The Original CZ Forum - Index

The nationally known CZ sellers and gun smiths are on this forum. People are very friendly.


----------



## Mybike45 (Sep 27, 2015)

No. 1 is a Cz po-9 in 40cal.


----------



## warbird1 (Apr 17, 2012)

The CZ SP01 is outstanding. The Phantom is outstanding...as well as the tactical.


----------



## donk123 (Jun 6, 2013)

Recently purchased my first cz, an sp-01 .40 cal. Absolutely love it. Everthing I've read about these is true. The contoured rubber grips are fantastic,gotta feel 'em to believe it. Tames recoil like you wouldn't believe, even in .40 cal. Hope I don't get the cz bug, but am feeling a bit weasy.


----------



## boatdoc173 (Mar 15, 2014)

donk123 said:


> Recently purchased my first cz, an sp-01 .40 cal. Absolutely love it.

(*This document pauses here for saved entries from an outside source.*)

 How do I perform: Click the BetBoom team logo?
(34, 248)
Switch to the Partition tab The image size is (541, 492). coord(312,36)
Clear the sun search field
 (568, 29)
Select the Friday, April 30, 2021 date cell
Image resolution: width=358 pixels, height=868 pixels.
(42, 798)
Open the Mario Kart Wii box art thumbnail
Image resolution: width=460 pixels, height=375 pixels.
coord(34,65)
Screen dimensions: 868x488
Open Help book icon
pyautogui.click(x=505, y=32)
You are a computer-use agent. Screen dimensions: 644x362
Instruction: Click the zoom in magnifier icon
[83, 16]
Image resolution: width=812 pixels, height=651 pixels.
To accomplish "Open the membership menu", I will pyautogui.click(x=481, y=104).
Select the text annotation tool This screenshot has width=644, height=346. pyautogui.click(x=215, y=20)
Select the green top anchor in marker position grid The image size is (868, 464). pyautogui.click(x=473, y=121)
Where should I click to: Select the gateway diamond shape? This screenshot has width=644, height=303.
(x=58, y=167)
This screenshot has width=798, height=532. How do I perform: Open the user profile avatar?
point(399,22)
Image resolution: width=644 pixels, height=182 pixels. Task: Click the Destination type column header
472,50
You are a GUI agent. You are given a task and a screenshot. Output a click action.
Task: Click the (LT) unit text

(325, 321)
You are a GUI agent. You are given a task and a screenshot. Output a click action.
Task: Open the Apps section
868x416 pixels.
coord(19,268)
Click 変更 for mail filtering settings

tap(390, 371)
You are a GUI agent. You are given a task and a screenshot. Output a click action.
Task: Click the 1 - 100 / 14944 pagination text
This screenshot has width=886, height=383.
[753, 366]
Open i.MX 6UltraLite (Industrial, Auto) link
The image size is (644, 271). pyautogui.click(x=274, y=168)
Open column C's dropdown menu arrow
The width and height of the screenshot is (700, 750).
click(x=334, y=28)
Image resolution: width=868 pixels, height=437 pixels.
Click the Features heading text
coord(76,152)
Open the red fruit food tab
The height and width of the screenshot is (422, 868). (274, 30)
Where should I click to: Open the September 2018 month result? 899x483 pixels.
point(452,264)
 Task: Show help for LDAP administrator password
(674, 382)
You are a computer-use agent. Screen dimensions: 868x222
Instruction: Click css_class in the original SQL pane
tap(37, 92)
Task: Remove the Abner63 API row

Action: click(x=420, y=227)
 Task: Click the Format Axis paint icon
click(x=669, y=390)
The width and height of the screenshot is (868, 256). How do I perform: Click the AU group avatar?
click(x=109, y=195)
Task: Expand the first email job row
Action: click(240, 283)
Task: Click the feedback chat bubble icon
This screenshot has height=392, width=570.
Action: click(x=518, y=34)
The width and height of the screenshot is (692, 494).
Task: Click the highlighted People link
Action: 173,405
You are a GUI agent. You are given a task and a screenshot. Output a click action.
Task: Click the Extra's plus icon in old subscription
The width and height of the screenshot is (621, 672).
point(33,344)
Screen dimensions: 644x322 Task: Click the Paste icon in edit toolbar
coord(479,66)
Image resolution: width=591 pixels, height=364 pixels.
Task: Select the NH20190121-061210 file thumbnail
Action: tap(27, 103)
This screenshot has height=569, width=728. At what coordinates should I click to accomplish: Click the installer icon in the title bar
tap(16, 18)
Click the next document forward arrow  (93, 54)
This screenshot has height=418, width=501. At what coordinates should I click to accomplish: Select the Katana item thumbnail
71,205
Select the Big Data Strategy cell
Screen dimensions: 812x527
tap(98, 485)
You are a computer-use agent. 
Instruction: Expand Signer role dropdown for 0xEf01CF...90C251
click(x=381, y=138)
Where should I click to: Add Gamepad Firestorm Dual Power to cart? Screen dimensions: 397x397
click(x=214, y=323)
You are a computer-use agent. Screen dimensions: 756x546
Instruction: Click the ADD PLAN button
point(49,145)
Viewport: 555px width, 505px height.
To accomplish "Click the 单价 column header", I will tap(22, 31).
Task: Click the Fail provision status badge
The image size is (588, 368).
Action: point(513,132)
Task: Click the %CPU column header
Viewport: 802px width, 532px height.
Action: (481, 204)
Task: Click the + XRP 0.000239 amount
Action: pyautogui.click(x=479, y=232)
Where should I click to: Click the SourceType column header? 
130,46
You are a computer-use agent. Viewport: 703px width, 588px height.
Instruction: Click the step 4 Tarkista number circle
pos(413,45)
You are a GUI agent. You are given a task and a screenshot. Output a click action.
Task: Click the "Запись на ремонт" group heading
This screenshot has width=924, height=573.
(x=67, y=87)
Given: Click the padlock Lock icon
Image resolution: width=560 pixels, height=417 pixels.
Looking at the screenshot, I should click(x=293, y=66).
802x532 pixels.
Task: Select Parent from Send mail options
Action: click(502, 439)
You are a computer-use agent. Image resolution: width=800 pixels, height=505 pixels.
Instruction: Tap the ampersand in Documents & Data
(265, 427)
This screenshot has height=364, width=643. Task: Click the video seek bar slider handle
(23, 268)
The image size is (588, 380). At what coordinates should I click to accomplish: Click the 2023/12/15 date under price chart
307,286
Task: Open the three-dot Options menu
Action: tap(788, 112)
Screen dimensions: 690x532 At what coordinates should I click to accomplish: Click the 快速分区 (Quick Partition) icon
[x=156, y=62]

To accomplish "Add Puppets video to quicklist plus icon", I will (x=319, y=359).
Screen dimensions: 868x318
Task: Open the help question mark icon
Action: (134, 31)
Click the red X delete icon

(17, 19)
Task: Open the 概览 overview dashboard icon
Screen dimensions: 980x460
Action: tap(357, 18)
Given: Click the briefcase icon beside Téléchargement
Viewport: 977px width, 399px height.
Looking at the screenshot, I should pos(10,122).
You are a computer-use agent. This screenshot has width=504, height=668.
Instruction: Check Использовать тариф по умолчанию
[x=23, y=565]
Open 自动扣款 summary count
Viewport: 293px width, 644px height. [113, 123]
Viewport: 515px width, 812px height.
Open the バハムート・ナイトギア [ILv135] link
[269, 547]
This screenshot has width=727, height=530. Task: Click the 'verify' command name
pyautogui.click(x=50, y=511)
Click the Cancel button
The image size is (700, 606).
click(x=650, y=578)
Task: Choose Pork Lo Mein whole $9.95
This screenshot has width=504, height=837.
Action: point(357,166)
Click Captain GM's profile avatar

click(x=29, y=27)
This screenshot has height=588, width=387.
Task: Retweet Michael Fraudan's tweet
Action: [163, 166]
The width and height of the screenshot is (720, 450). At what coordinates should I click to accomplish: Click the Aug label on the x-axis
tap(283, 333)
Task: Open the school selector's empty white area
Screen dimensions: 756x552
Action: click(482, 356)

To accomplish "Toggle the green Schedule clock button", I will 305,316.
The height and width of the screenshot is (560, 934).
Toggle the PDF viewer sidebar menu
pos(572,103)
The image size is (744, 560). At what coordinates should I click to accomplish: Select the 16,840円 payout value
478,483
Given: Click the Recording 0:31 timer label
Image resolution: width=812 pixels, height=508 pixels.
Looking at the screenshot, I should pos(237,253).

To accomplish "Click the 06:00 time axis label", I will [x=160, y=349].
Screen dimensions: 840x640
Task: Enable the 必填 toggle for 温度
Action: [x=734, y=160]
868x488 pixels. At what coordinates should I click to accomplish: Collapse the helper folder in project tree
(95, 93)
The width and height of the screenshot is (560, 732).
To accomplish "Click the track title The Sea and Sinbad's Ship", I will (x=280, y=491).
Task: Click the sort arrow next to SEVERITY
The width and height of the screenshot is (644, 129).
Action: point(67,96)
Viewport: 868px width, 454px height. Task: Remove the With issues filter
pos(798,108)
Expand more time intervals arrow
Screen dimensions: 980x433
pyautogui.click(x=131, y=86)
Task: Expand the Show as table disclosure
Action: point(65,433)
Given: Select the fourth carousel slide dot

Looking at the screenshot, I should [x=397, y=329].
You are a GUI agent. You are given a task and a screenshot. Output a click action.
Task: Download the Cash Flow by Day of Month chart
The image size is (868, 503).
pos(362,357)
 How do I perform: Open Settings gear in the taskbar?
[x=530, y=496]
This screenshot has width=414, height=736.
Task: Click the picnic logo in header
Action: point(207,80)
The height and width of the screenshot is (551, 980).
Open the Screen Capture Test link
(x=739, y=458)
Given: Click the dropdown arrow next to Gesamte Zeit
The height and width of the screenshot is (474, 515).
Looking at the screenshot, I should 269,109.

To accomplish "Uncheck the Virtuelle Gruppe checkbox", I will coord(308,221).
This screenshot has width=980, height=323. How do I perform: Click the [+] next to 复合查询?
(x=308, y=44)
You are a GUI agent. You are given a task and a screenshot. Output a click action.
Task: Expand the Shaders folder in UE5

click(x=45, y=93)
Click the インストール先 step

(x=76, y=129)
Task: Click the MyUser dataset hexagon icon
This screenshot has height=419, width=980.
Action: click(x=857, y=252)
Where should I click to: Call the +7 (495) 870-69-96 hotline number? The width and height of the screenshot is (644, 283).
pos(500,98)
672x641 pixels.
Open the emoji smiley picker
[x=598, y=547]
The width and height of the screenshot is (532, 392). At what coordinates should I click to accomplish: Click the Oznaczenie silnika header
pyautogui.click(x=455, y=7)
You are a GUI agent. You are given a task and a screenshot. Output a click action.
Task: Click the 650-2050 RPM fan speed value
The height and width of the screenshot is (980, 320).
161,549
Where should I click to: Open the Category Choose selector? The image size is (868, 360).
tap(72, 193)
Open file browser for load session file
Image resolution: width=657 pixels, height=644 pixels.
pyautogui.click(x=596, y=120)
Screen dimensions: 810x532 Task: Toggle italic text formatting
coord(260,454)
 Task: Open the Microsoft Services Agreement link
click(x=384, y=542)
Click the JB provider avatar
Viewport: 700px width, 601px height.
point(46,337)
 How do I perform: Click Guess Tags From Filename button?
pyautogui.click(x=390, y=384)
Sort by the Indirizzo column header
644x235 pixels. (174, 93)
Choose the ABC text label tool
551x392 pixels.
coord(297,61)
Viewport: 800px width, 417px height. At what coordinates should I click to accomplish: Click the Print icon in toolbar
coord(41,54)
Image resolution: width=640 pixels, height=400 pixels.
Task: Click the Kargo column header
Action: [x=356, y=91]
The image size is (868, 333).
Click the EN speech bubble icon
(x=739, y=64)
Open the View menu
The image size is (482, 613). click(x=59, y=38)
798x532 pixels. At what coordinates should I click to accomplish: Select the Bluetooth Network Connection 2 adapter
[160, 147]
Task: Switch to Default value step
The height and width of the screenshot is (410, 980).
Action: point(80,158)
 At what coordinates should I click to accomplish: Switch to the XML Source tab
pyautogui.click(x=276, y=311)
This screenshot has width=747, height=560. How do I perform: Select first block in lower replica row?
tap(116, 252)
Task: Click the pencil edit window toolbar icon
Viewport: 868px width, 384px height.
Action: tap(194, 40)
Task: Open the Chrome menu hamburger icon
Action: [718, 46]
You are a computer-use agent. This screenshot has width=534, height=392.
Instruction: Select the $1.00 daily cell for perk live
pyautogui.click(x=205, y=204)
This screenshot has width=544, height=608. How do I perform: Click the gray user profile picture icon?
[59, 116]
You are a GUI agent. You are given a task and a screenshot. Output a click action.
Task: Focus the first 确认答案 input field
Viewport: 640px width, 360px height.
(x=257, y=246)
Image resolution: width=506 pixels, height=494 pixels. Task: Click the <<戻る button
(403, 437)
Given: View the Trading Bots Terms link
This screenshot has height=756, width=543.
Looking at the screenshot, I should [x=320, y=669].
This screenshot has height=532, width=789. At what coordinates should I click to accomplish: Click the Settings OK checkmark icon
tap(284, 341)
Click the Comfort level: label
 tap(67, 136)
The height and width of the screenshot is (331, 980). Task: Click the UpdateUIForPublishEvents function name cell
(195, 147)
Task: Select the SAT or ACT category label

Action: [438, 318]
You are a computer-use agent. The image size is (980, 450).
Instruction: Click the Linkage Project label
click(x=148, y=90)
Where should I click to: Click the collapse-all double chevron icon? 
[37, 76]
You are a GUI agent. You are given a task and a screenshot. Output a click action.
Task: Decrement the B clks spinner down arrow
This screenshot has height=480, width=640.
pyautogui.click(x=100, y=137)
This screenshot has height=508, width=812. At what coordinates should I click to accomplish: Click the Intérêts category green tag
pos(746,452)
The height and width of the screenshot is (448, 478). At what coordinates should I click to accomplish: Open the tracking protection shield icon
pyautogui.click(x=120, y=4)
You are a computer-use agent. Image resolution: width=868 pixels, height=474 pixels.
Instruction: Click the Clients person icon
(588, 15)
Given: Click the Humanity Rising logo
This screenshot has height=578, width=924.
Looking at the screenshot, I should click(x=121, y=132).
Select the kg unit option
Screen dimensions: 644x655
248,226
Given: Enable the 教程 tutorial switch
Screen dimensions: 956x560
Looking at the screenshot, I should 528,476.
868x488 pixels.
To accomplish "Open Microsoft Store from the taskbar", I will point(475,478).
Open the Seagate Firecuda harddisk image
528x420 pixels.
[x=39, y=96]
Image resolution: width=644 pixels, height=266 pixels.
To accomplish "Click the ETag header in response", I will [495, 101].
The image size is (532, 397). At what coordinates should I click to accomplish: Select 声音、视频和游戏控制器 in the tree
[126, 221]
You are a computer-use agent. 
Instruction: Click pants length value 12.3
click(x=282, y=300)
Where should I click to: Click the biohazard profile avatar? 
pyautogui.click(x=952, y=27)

Everthing I've read about these is true. The contoured rubber grips are fantastic,gotta feel 'em to believe it. Tames recoil like you wouldn't believe, even in .40 cal. Hope I don't get the cz bug, but am feeling a bit weasy.


too late--get a bigger safe( this site has a nice stack on for about $100--LOL)


----------



## jimjc (Dec 15, 2015)

I spent some time tring to find a P01, and can't. I can find a SP01 but wanted the smaller P01. I'm almost to the point of giving up. Question: is the P01 close to being as accurate as the SP01. I'll be using it for a range gun mostly since I have a Walther PPSM2 coming and the CZ are just to heavy to carry around.


----------



## boatdoc173 (Mar 15, 2014)

jimjc said:


> I spent some time tring to find a P01, and can't. I can find a SP01 but wanted the smaller P01. I'm almost to the point of giving up. Question: is the P01 close to being as accurate as the SP01. I'll be using it for a range gun mostly since I have a Walther PPSM2 coming and the CZ are just to heavy to carry around.


I feel that the p-01 is as accurate when I shoot it. LOVE those CZs cannot get enough


----------



## Philco (Apr 17, 2012)

jimjc said:


> I spent some time tring to find a P01, and can't. I can find a SP01 but wanted the smaller P01. I'm almost to the point of giving up. Question: is the P01 close to being as accurate as the SP01. I'll be using it for a range gun mostly since I have a Walther PPSM2 coming and the CZ are just to heavy to carry around.


Here's a P 01 for you. https://www.kygunco.com/cz-p01-9mm-pistol-black-polycoat-14-round-38-barrel-14-round-43725


----------